# taz.de -- Kunst der Woche: Träume von Räumen
       
       > Max Geisler nimmt Zelte auseinander, Sarah Entwistle das Erbe ihres
       > Großvaters und im Kühlhaus schaffen Studierende aus Weißensee Tatsachen.
       
 (IMG) Bild: Abie Franklin, Surface Dwellers, 2021, Installation bei „Ipso Facto“
       
       Mit diversen Räumen und Architekturen setzt sich Max Geisler schon länger
       auseinander. Bei denjenigen, die ihn in den vergangenen Monaten besonders
       beschäftigt haben, handelt es sich um tragbare, sich selbst entfaltende:
       Geisler hat Wurfzelte aus dem Campingbedarf zerschlitzt, bemalt und
       besprüht. Viel könnte man in diese Materialwahl hineininterpretieren, die
       in der [1][Ausstellung „Collapse“ bei Mountains] zusammengetragen wurden.
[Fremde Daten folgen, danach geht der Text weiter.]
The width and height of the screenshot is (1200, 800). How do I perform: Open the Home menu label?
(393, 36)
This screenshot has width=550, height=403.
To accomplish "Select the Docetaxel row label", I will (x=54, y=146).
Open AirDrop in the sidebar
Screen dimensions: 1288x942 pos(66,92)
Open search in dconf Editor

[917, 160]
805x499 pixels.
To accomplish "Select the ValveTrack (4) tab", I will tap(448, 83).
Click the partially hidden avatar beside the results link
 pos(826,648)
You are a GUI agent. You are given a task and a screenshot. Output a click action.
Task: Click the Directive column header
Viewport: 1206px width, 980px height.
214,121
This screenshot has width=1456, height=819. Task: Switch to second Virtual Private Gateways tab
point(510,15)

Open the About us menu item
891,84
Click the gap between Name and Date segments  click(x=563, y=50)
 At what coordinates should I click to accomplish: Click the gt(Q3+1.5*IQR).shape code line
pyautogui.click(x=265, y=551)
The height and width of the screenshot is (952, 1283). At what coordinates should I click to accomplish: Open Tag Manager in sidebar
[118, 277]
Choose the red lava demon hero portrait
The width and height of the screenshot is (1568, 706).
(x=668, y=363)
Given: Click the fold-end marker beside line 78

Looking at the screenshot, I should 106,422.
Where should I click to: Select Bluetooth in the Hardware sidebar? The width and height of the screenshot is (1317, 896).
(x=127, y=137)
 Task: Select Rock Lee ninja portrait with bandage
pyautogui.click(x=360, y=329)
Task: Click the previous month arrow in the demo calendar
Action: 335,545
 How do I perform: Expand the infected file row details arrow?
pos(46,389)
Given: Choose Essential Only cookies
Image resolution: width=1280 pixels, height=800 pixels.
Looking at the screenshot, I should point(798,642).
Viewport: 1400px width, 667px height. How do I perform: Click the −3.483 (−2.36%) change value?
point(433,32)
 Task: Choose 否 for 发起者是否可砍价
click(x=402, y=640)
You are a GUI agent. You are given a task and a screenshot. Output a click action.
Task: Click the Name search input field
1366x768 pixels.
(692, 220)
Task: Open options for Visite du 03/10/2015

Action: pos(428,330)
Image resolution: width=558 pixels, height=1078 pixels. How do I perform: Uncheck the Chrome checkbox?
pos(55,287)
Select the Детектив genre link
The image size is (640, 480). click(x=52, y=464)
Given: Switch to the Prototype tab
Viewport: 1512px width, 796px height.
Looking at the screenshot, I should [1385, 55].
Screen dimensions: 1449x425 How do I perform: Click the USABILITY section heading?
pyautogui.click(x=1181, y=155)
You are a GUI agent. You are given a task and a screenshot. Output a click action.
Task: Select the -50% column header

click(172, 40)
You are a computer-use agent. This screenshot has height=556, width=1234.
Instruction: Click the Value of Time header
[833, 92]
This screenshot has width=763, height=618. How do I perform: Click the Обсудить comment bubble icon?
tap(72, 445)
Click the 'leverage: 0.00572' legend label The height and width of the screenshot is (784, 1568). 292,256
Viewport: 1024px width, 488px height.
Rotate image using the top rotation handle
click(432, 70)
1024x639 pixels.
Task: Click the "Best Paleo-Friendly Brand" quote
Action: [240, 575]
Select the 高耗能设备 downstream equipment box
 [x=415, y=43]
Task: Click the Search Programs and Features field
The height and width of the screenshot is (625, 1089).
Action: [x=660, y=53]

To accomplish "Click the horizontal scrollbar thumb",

       Erst recht in der aktuellen Situation – Rückzug und Fernweh, Sehnsucht nach
       Natur und Künstlichkeit.
       
       Der Künstler lotet außerdem aber recht klassisch Farb- und Raumwirkung aus,
       benutzt allein schon aus diesem Grund Zelte unterschiedlicher Größen, Typen
       und Funktionen. Eine Schwäche scheint er für solche zu haben, die sich an
       sehr spezifische Nutzer*innen richten. Babystrandmuscheln sind etwa
       dabei oder ein Wurfzelt für Katzen, Absurditäten der Outdoorcommunity, die
       in der Galerie Mountains nun wie abstrakte, knallig-bunte Bilder der
       Zerstörung an den Wänden hängen.
       
       Readymades verwendet auch Sarah Entwistle, [2][deren Einzelausstellung]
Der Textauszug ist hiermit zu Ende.